Task goal ▸
Rewrite the lines below as a numbered list, omitting any blank lines.

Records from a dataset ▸
┄┄┄┄┄┄┄┄┄┄

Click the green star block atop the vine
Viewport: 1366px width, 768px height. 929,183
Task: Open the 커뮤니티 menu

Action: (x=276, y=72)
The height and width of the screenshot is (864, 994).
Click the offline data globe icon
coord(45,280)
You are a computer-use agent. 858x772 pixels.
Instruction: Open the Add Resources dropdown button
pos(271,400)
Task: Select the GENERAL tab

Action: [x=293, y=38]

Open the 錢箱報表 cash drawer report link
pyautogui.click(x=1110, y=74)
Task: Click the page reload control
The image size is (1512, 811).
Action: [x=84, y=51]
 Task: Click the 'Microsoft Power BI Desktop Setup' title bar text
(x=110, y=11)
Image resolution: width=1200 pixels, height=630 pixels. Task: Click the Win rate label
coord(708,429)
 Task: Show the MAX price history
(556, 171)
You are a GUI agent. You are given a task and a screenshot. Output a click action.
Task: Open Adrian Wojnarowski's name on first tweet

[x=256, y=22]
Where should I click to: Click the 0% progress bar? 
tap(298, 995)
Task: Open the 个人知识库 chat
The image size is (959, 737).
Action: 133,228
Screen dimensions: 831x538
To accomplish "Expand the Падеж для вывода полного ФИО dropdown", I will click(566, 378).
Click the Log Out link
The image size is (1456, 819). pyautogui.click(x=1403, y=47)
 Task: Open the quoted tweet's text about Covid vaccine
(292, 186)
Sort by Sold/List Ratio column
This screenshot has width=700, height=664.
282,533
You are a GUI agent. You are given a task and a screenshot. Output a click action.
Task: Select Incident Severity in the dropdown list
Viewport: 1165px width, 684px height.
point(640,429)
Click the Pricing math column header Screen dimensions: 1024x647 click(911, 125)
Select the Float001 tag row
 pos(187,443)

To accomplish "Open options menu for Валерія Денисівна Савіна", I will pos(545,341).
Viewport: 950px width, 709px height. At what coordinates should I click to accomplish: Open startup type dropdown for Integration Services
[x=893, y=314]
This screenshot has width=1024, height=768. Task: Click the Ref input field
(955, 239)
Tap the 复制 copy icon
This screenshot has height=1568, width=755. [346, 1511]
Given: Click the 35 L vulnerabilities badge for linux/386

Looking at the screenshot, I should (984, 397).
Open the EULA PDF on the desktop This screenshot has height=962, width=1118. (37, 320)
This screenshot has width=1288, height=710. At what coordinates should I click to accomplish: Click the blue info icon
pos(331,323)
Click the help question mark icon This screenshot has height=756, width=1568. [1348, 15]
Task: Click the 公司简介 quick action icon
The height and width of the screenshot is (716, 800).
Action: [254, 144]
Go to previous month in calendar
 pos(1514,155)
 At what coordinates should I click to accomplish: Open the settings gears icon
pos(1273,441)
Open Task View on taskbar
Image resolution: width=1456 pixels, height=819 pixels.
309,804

┄┄┄┄┄┄┄┄┄┄

Answer to this exercise ▸
1. Click the green star block atop the vine
2. Viewport: 1366px width, 768px height. 929,183
3. Task: Open the 커뮤니티 menu
4. Action: (x=276, y=72)
5. The height and width of the screenshot is (864, 994).
6. Click the offline data globe icon
7. coord(45,280)
8. You are a computer-use agent. 858x772 pixels.
9. Instruction: Open the Add Resources dropdown button
10. pos(271,400)
11. Task: Select the GENERAL tab
12. Action: [x=293, y=38]
13. Open the 錢箱報表 cash drawer report link
14. pyautogui.click(x=1110, y=74)
15. Task: Click the page reload control
16. The image size is (1512, 811).
17. Action: [x=84, y=51]
18.  Task: Click the 'Microsoft Power BI Desktop Setup' title bar text
19. (x=110, y=11)
20. Image resolution: width=1200 pixels, height=630 pixels. Task: Click the Win rate label
21. coord(708,429)
22.  Task: Show the MAX price history
23. (556, 171)
24. You are a GUI agent. You are given a task and a screenshot. Output a click action.
25. Task: Open Adrian Wojnarowski's name on first tweet
26. [x=256, y=22]
27. Where should I click to: Click the 0% progress bar? 
28. tap(298, 995)
29. Task: Open the 个人知识库 chat
30. The image size is (959, 737).
31. Action: 133,228
32. Screen dimensions: 831x538
33. To accomplish "Expand the Падеж для вывода полного ФИО dropdown", I will click(566, 378).
34. Click the Log Out link
35. The image size is (1456, 819). pyautogui.click(x=1403, y=47)
36.  Task: Open the quoted tweet's text about Covid vaccine
37. (292, 186)
38. Sort by Sold/List Ratio column
39. This screenshot has width=700, height=664.
40. 282,533
41. You are a GUI agent. You are given a task and a screenshot. Output a click action.
42. Task: Select Incident Severity in the dropdown list
43. Viewport: 1165px width, 684px height.
44. point(640,429)
45. Click the Pricing math column header Screen dimensions: 1024x647 click(911, 125)
46. Select the Float001 tag row
47.  pos(187,443)
48. To accomplish "Open options menu for Валерія Денисівна Савіна", I will pos(545,341).
49. Viewport: 950px width, 709px height. At what coordinates should I click to accomplish: Open startup type dropdown for Integration Services
50. [x=893, y=314]
51. This screenshot has width=1024, height=768. Task: Click the Ref input field
52. (955, 239)
53. Tap the 复制 copy icon
54. This screenshot has height=1568, width=755. [346, 1511]
55. Given: Click the 35 L vulnerabilities badge for linux/386
56. Looking at the screenshot, I should (984, 397).
57. Open the EULA PDF on the desktop This screenshot has height=962, width=1118. (37, 320)
58. This screenshot has width=1288, height=710. At what coordinates should I click to accomplish: Click the blue info icon
59. pos(331,323)
60. Click the help question mark icon This screenshot has height=756, width=1568. [1348, 15]
61. Task: Click the 公司简介 quick action icon
62. The height and width of the screenshot is (716, 800).
63. Action: [254, 144]
64. Go to previous month in calendar
65.  pos(1514,155)
66.  At what coordinates should I click to accomplish: Open the settings gears icon
67. pos(1273,441)
68. Open Task View on taskbar
69. Image resolution: width=1456 pixels, height=819 pixels.
70. 309,804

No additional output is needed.